Very relieved to know you're ok OP. You're stuck handling a truly horrible situation, none of this is any shame of yours.

Anniegetyourgun · 25/07/2015 15:18

Hey, it's your life. It's easy to avoid mistakes when you're on the outside looking in, not so easy when you're up to your neck in it. Just update when you can and everyone - well, this is the internet so you might get the odd difficult response, but everyone who is worth listening to - will be supportive.

backdatednamechange · 25/07/2015 15:22

I am ashamed. Took the kids to a friends yesterday ostensibly for me to have break.

Got home, H started interacting like everything was fine, and I basically had a breakdown. Complete wreck, and I don't remember a lot of it. I think my mental health has reached breaking point.

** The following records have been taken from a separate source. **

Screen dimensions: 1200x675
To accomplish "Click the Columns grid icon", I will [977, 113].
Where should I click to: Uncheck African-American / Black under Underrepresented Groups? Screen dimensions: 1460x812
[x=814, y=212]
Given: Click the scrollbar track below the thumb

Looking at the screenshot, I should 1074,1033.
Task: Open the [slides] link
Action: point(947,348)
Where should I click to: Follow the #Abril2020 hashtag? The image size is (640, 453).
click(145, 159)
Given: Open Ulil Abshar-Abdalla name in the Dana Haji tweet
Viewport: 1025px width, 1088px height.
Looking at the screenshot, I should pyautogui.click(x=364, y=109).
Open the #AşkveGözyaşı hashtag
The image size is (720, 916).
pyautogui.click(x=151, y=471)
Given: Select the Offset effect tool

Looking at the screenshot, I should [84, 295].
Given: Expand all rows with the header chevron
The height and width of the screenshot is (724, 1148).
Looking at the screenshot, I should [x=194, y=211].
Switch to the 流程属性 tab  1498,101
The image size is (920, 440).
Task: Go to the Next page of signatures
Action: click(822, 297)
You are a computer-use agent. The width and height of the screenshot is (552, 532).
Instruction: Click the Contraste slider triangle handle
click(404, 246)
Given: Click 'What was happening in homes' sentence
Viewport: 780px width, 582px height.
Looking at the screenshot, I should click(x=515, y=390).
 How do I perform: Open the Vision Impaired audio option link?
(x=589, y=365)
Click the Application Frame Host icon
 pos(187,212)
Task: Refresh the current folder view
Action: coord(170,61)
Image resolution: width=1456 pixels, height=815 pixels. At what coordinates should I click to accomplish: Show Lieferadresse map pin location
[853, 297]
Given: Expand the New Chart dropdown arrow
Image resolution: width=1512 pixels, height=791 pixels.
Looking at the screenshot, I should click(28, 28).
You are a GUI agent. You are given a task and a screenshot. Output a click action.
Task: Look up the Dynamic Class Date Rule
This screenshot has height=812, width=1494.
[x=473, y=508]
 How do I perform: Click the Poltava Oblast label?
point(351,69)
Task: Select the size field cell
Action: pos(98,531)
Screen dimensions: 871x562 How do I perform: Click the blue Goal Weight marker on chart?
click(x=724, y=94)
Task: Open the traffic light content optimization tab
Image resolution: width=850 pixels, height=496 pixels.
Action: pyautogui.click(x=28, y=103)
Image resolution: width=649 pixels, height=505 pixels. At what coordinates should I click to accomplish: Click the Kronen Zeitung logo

Anyway the upshot was that he was terribly sorry for what he had reduced me to (his words), that he would do anything to fix it, he will leave if I want him to but he doesn't want to, he loves me, etc. This went on for a couple of hours. He then went to the doctors and came back with a script for anti Ds and anti anxiety meds. Kept saying all the right things. Went to collect the kids, cooked dinner, generally cosseted me. I was totally and utterly numb.

This morning he gave me a lie in, took the kids, and was acting lovely, apologising again. And here is where I was stupid. I started to believe him. That maybe my being so broken had actually resonated with him. We had a nice morning and I started to feel I could build on this. With counselling, with meds etc.

Then I was putting DS down for his nap, and while I was doing that, H skyped his parents behind my back. I went downstairs and he shushed me and told me he would be a couple of minutes. I couldn't go in my living room or the garden as they would have seen me. The shock I got seeing his dad's face in my safe space was huge. The last time I saw that face it was spitting venom at me.

I went upstairs and just cried. Sobbed and sobbed. H came up and apologised, and I couldn't say anything. When I didn't accept his apology he turned nasty and told me I was choosing to take us back to square one. That he could have and should have done this to my parents (gone NC) many times in the past but he didn't for my sake so why can't I do that for him.

So we've gone from him loving me and being sorry, to skyping behind my back and again telling me I should just move on from the situation with his parents.

Yet he insists I should forgive him and he is sorry and all will be fine. I'm just so numb. Stuck upstairs right now before I collect my parents.

And it's always going to be like this isn't it! He is telling me that over and over yet I still let myself believe otherwise. And I am stupid. And I was scared to come here and tell you this because I am so ashamed.

I hate this so much. It's just a horrific cycle. I can't believe the power his parents have over him.

OP posts:
backdatednamechange · 25/07/2015 15:23

*skyped his parents WITH my DD. I have no issue with him communicating with his parents though I would prefer not to see or hear it.

It's the fact he went against me to please his parents and have again exposed my baby to their particular brand of unpleasantness.

OP posts:
LittleChinaPig · 25/07/2015 15:26

This reply has been deleted

Message withdrawn at poster's request.